RECORDED INFORMATION ::
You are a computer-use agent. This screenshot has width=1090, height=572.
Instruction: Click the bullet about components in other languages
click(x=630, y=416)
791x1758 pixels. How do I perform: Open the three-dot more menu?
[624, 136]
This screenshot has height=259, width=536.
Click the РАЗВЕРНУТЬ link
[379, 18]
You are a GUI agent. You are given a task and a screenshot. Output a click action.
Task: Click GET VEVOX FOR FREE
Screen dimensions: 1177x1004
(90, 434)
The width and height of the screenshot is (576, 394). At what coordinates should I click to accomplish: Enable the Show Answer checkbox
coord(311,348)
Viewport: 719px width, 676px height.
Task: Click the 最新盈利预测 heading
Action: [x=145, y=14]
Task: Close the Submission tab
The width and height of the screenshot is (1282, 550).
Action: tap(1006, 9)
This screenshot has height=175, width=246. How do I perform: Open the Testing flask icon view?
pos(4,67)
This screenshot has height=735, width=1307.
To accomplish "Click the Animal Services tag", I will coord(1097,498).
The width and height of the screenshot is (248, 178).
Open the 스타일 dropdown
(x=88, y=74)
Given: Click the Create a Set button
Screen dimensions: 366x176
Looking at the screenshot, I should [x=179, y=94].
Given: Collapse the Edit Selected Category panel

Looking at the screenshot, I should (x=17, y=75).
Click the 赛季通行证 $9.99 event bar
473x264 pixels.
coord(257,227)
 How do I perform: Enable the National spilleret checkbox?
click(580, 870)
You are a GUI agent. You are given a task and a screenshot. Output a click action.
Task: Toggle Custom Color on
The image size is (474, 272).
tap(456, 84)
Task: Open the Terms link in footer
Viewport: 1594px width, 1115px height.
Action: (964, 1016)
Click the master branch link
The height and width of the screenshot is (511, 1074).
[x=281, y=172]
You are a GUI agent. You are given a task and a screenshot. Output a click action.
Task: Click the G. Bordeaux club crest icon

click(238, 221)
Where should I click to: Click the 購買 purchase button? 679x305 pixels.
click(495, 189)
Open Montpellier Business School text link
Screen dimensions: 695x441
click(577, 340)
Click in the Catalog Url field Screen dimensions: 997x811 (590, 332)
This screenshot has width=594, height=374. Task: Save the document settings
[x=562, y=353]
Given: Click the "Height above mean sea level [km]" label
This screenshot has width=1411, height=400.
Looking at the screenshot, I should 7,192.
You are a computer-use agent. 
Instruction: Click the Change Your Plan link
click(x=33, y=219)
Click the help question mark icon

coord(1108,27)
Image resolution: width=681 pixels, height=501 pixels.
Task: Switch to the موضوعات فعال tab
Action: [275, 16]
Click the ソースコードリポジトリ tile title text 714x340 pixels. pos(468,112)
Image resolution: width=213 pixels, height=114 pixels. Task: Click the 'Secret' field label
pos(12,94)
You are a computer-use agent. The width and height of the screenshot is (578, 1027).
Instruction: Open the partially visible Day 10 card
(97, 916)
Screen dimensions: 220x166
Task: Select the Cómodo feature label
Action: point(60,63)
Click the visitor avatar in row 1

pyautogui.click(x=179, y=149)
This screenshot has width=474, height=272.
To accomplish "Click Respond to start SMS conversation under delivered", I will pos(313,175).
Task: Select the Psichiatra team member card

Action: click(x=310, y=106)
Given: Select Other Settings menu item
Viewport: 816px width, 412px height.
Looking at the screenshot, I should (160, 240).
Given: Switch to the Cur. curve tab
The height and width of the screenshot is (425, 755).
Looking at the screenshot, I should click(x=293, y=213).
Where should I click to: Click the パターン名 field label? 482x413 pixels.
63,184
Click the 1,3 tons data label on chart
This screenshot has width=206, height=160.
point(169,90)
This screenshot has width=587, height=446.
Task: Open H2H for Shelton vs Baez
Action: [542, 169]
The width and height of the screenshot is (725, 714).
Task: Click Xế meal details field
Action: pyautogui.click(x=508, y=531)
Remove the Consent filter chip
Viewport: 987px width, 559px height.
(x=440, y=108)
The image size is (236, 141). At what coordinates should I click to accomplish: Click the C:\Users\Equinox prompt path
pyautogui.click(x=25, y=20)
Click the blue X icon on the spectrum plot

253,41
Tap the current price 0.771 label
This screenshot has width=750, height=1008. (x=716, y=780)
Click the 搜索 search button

TO DO ::
Isolate each line of the listing above that includes "will". Copy it.

RESPONSE ::
To accomplish "Click the Animal Services tag", I will coord(1097,498).
To accomplish "Click Respond to start SMS conversation under delivered", I will pos(313,175).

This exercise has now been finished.